▸ Passage shown
----

What distinguishes Governor Otti’s administration is not the presence of criticism—criticism is a democratic constant—but the scale at which false equivalence and narrative manipulation have been deployed. Global governance scholars such as Mariana Mazzucato argue that reformist governments inevitably provoke resistance from entrenched interests, particularly when they attempt to reallocate resources, enforce fiscal discipline, or disrupt opaque systems. In How Nations Learn, Mazzucato notes that “reform governments are most vulnerable during early execution phases, when outcomes lag behind intent and adversarial narratives move faster than institutions” (Penguin Random House, 2024).
This explains why accusations often escalate precisely when reforms begin to bite. In Abia, debates over asset recovery, procurement discipline, and budget restructuring have coincided with intensified digital hostility. The danger, as international experience shows, is that disinformation can delegitimise governance faster than courts, audits, or delivery mechanisms can respond.
Recognising this risk, democratic states globally have begun to draw a line between protected criticism and demonstrably false, defamatory narratives. The doctrine of sub judice, relied upon in multiple common-law jurisdictions, exists precisely to prevent public commentary from prejudicing judicial processes. UK courts, for example, have consistently restrained litigants from running parallel media trials while cases are pending, warning that such conduct undermines justice itself (UK Supreme Court guidance, https://www.supremecourt.uk).
In Nigeria, this principle is firmly established. The Supreme Court has repeatedly held that freedom of expression does not extend to falsehoods capable of causing reputational harm or inciting public disorder, particularly when matters are before the courts (Ideozu v. Ochoma, 2006). These are not authoritarian inventions; they are pillars of constitutional democracy.
Critically, defending institutions against disinformation does not equate to silencing dissent. Transparency International stresses that the antidote to disinformation is not silence but verifiable disclosure—data, audits, procurement records, and independently verifiable project evidence (Transparency International, https://www.transparency.org/en). Where such disclosures exist, disinformation collapses under its own weight.
Governor Otti’s challenge, therefore, is the same challenge confronting reformers globally: governing in an age where perception travels faster than policy. The solution is not withdrawal from public debate, nor indulgence of falsehood, but institutional confidence—anchoring governance in documented facts, audited finances, visible project sites, and rule-based responses to false claims.
Abia’s experience should thus be understood not as local political drama but as part of a global reckoning. Democracies everywhere are learning that governance today requires not only roads, hospitals, and budgets, but resilience against narrative sabotage. Governments that fail to protect institutional credibility collapse under noise. Those that respond with evidence, legality, and delivery endure.
History shows this clearly. From Estonia’s digital governance reforms to Rwanda’s post-genocide institutional rebuilding, reformist administrations that survived disinformation did so by strengthening systems rather than trading insults (World Bank Governance Case Studies, https://www.worldbank.org/en/topic/governance).
Abia stands at that same junction. The test is not whether criticism exists, but whether truth remains defensible. In this global age of disinformation, defending governance is no longer optional—it is the price of reform.

----

▸ Data items
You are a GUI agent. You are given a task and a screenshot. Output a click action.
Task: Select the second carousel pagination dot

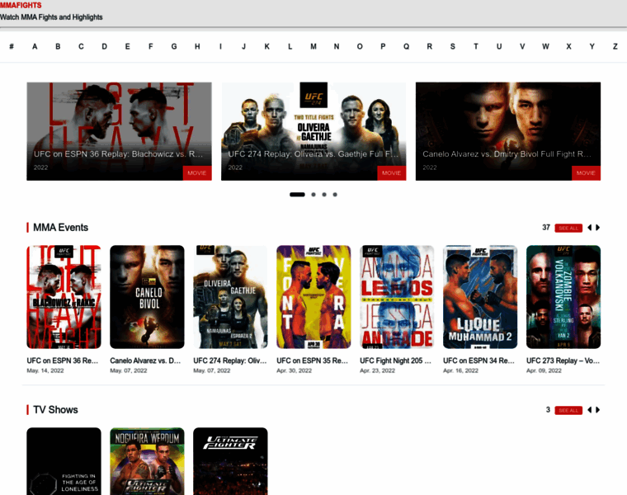[x=313, y=195]
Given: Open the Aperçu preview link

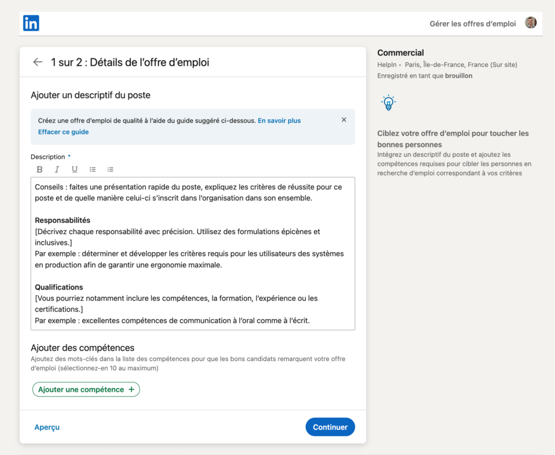Looking at the screenshot, I should 46,427.
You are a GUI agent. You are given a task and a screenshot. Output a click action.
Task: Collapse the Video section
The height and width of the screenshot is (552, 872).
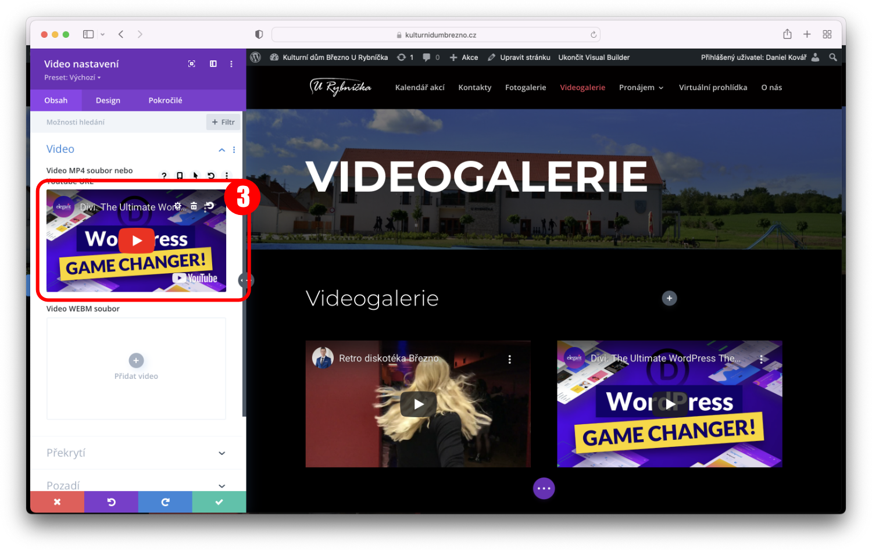pos(221,150)
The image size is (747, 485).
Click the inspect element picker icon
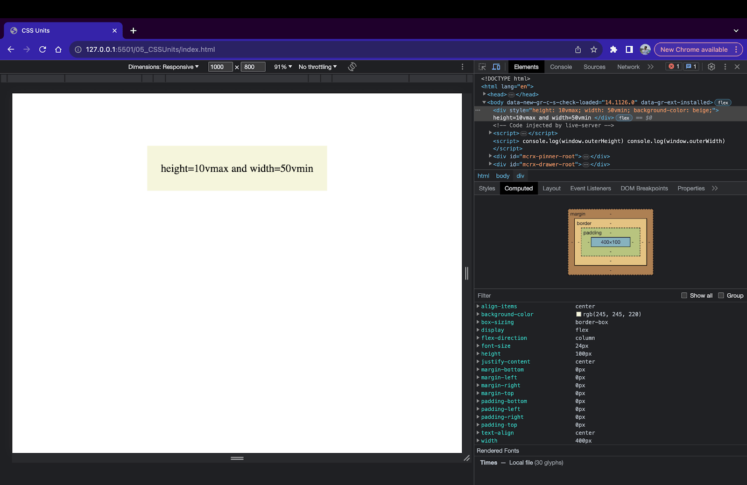(x=482, y=67)
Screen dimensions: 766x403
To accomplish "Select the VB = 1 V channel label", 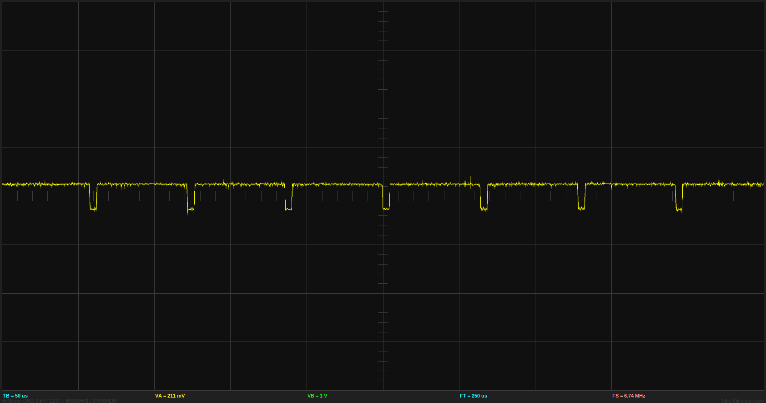I will [317, 396].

----

▸ Aim of the task
Reproduce the part of the commentary on governance in Abia that runs from "Abia stands at" up to and including "price of reform.", with every word and mark unchanged.

▸ Task answer
Abia stands at that same junction. The test is not whether criticism exists, but whether truth remains defensible. In this global age of disinformation, defending governance is no longer optional—it is the price of reform.